The email addresses of more than 114,000 Apple iPad users have been exposed in a targeted hacking attack.
One of the key methods used to hack into the recent Apple hack was emulating an iPad via a browser. And you don't have to be a hacker/programmer to switch your user agent.
User Agent Switcher is a popular (More than 5M downloads) add-on to FireFox that allow you to switch user agent very easily. This is done by web developers who want to see how the page looks for other browser (without having to install each and every one of them).
But there is a more sinister purpose that helped make the iPad hack work. Masquerading as another device can help you get "free lunch”:
* Get free WiFi – some networks have free WiFi for iPhone.
* Access content behind a “paywall” since some sites allow searchbots (such as googlebot) to view parts that ordinary users need to pay or register to see.

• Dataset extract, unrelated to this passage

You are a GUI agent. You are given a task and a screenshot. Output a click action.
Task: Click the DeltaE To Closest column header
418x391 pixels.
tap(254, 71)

* And then to get the Email of IPad users from AT&T, add iPad to User Agent Switcher. As explained on thetabletblog.net, by changing your User Agent string (also refereed to as spoofing), you can trick websites into thinking you are visiting them on an iPad.
All you have to do is copy and paste the following line of text into the User Agent field: Mozilla/5.0(iPad; U; CPU iPhone OS 3_2 like Mac OS X; en-us) AppleWebKit/531.21.10 (KHTML, like Gecko) Version/4.0.4 Mobile/7B314 Safari/531.21.10.
Ron Gula, CEO, Tenable Network Security (makers of Nessus), outlining how any failure on AT&T’s part was due to a lack of monitoring and alerting when the brute force queries began.
"AT&T may have had the world's best patching and security program and this box may have resisted penetration attempts from the best tools and attackers. However, the web service exploited to obtain the iPad user emails worked by design. If there was any failure on AT&T's part it was a lack of monitoring and alerting when the brute force queries began or not conducting a detailed enough risk assessment.”